そりゃそうだよな。オレリアさんはこの屋敷のことなんて知らないはずだし、誰かが入れ知恵しないと大浴場になんか来ないはずだ。
「ああ。彼も魔族なんだな。悪魔族、だったか?」
「そうですね。ゼスさんは悪鬼、レベッカさんは鳥獣姫、グエンさんが剛腕巨人です」
「魔族にも色々種族があるんだな。私は今まで表には魔族の証が現れなかったからそこまで気にしてはいなかったんだが、これからは向き合っていかないといけないようだ」
バスタオルでゆっくりと俺の背中をごしごししてくれるオレリアさん。
非常に気持ちが良いのだが、俺はリラックスできる状態でもなく背筋をピンと伸ばしていた。一歩間違えてオレリアさんの豊満なアレが俺の背中にあたってしまうのではないかと、内心冷や冷やしている。

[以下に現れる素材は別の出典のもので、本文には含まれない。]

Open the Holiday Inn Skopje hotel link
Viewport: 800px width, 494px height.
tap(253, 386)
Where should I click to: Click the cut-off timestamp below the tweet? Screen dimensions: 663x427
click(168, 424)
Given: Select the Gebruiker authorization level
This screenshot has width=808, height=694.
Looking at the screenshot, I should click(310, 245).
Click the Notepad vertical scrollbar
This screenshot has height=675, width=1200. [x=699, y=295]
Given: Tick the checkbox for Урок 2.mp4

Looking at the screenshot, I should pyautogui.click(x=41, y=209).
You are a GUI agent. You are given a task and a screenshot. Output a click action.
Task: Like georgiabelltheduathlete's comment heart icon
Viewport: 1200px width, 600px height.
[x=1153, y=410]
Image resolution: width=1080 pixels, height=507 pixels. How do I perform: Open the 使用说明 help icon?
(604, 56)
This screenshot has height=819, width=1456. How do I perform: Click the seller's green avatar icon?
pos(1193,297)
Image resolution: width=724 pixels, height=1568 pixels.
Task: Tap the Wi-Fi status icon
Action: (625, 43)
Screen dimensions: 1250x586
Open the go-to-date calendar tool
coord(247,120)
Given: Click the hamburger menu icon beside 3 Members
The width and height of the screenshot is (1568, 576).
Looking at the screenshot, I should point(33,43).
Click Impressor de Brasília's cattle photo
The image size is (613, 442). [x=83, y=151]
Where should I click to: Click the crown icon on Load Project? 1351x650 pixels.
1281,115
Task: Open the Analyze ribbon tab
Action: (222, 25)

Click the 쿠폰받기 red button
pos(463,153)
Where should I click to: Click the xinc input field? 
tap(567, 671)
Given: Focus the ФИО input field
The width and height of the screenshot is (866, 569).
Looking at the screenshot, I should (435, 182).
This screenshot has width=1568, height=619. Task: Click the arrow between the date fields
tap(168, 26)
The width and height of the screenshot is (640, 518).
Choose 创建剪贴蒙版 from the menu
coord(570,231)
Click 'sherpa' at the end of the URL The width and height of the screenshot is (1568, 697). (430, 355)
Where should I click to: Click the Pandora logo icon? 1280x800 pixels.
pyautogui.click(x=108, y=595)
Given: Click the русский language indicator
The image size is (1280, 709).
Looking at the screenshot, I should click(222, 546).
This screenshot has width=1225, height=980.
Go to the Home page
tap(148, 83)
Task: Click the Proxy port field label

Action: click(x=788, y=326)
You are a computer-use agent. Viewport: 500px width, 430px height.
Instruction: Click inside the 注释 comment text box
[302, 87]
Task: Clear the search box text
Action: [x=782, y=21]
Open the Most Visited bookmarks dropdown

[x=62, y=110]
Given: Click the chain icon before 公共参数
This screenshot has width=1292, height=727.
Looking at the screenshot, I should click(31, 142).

「……そういえばリュドミラも、キミくらいの身長だったな。こうして一緒にお風呂に入ることもあった――。何故だろうな。キミを見ていると、あの子のことを思い出してしまうんだ……」
「オレリアさん……」
ゆっくりと俺の背中を洗ってくれていた手が、徐々に止まっていく。
「――突然で悪いんだが、少しだけ、抱きしめてもいいか……?」
唐突にそう言われ、俺はビクっと反応してしまう。
だが、オレリアさんにとって俺は妹のように見えているようだし、少しでも彼女の苦しみを取り除いてあげられるのなら、言われるがままにしていよう。
「……いいですよ」
俺がそう言うと、オレリアさん背後から俺を抱きしめてきた。
暖かな感触が俺を包み込む。
あの時裁縫店で頭を撫でられたときに感じた彼女の優しさを、また肌で感じることが出来た。背中にあたるおっぱいの感触はまあ……素晴らしいとだけ言っておこう。そういう気分でもなくなってしまったしな。
「ありがとう、クロエ。ありがとう……」
オレリアさんの身体が震えている。
泣いているのだろう。妹さんのことを思い出して、今までため込んできた様々な感情が溢れ出ている。そんな感じだ。
願うことなら、この涙と共にオレリアさんが抱えてきた苦しみも一緒に流れてしまえばいい。そんなことを考えながら、俺はされるがまま抱きしめられていた。